■ Assignment
Read the data, and whenever a line holds the word "badge", report that line.

Records contained in a dataset:
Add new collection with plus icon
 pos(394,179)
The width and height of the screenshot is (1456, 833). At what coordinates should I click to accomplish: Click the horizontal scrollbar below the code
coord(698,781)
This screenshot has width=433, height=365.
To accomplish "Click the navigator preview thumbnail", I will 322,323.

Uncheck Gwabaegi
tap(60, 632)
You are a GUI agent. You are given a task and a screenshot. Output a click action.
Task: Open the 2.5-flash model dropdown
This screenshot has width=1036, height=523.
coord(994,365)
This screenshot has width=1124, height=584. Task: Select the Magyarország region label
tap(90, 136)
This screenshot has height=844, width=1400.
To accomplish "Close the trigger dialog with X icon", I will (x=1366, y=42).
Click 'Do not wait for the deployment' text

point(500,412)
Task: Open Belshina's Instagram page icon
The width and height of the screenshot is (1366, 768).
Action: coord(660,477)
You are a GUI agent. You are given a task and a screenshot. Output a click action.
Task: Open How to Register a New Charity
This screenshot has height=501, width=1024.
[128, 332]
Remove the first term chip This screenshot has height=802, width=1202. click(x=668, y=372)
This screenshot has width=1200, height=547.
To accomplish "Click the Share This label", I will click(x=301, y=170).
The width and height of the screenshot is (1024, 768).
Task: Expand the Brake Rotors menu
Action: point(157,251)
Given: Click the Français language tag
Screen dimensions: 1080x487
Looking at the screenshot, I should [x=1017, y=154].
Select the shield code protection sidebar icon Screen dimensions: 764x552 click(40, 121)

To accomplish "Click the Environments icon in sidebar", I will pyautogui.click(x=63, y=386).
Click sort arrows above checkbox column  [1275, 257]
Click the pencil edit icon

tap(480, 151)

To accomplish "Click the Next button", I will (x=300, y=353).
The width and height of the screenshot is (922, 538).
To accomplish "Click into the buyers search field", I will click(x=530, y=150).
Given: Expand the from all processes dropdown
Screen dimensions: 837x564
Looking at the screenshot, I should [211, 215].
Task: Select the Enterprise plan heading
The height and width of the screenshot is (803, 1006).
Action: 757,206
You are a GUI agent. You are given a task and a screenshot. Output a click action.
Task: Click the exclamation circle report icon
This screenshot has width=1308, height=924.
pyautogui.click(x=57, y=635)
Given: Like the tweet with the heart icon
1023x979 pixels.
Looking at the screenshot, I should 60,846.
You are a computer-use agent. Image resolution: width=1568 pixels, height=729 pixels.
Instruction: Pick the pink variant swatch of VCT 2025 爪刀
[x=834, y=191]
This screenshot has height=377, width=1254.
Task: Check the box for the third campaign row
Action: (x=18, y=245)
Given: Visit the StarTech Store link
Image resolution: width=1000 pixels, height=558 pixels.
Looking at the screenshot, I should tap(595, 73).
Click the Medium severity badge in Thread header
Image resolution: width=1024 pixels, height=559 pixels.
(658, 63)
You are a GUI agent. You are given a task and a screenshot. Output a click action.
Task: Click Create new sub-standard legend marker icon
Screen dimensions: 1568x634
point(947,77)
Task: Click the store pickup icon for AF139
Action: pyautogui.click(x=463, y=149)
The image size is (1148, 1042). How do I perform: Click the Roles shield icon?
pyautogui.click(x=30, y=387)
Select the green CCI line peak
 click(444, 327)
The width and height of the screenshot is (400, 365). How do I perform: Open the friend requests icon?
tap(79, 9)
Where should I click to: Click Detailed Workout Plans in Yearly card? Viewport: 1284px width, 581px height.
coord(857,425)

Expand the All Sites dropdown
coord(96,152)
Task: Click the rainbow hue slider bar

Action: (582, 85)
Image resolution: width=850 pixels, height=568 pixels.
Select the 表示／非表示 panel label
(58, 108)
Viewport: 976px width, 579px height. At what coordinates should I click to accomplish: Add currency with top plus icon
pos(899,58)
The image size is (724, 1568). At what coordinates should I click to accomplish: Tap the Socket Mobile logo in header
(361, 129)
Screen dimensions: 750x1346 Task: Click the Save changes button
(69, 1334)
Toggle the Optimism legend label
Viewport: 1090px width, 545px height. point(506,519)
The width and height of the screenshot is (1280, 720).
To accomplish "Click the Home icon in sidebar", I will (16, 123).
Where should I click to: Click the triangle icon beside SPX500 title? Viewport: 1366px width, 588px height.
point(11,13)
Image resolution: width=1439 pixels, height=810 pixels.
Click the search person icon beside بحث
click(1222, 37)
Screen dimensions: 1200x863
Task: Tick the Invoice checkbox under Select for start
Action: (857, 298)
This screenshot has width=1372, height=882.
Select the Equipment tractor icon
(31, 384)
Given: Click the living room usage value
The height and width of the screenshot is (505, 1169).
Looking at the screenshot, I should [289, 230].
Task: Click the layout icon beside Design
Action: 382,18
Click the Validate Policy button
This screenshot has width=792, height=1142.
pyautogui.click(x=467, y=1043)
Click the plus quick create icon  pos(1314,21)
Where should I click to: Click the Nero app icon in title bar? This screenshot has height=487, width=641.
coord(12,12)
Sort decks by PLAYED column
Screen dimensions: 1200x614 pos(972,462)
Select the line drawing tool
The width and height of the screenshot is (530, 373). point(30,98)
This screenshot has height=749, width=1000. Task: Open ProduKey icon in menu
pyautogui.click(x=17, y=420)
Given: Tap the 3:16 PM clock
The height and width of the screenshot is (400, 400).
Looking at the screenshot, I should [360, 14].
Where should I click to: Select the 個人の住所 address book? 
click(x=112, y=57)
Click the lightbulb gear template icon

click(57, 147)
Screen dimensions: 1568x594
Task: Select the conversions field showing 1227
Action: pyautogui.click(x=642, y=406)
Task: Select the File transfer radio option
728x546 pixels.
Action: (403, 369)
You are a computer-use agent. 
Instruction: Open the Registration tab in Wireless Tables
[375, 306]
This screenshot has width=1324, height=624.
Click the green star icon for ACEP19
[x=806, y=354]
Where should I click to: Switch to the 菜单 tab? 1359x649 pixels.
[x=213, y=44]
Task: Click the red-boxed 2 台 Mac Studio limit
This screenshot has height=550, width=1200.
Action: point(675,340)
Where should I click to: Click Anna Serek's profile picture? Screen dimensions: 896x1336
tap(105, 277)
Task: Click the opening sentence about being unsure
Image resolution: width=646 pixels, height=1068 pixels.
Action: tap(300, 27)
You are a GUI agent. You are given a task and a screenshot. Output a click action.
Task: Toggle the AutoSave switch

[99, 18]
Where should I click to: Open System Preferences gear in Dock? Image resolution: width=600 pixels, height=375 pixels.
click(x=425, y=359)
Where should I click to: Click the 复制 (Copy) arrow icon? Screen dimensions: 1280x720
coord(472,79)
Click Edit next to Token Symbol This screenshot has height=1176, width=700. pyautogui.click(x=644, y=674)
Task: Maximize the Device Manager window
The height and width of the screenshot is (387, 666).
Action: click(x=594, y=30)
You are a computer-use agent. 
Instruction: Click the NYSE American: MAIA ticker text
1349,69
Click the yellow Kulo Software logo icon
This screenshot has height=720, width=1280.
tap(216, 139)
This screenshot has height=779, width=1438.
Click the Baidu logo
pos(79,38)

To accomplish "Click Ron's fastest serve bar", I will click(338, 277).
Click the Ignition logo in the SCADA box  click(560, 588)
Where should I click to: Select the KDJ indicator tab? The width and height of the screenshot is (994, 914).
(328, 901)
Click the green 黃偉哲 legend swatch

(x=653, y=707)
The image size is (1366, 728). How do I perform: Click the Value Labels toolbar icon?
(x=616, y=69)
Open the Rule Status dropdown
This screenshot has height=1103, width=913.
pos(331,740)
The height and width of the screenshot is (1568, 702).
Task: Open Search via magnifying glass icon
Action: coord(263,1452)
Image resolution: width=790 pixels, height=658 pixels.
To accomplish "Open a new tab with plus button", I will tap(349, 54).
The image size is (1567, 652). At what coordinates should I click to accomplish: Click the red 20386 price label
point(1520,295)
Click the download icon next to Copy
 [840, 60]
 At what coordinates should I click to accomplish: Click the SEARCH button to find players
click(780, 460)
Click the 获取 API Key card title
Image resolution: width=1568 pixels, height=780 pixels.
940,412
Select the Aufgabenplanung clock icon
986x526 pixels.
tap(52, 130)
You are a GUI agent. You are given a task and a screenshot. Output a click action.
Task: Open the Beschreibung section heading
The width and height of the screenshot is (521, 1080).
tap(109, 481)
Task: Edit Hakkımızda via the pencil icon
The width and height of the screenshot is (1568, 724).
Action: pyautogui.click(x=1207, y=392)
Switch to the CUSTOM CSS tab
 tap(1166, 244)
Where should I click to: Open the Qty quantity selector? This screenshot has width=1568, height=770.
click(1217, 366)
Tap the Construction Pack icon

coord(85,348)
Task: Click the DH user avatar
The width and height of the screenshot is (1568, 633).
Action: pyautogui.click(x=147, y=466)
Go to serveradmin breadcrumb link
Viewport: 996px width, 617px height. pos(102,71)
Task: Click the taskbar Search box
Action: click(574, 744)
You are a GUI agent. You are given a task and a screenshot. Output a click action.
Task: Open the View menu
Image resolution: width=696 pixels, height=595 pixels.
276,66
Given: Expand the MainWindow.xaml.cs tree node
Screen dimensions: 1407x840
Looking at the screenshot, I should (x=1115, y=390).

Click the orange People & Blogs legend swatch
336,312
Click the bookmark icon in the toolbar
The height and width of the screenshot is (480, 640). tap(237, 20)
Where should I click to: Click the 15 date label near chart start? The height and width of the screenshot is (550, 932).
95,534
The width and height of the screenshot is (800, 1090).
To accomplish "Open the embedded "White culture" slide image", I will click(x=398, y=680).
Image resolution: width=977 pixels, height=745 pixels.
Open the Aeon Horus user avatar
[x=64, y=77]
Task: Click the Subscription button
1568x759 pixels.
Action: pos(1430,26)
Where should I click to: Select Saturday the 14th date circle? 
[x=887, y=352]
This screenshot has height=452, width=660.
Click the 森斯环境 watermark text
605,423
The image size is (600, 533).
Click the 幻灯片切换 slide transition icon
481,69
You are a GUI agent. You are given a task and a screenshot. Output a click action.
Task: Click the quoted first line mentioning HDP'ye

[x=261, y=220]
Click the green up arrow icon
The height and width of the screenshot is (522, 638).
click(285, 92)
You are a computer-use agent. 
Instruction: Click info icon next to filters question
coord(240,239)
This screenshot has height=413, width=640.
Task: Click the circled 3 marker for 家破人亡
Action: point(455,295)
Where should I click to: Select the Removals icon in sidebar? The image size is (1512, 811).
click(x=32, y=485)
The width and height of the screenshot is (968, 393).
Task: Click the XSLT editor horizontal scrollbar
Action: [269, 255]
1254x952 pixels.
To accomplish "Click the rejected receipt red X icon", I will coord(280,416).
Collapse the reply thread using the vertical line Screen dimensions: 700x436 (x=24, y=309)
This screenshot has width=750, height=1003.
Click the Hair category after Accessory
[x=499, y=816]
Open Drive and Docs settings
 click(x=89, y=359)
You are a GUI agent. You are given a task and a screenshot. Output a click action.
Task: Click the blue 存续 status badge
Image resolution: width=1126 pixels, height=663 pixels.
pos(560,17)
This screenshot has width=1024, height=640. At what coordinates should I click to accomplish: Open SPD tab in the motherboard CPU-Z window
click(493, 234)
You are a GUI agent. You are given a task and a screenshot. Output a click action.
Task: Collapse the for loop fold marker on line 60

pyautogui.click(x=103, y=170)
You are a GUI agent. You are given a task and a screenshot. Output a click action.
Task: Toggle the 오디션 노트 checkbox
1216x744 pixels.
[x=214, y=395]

■ Reply to the task
Click the Medium severity badge in Thread header
Task: Click the blue 存续 status badge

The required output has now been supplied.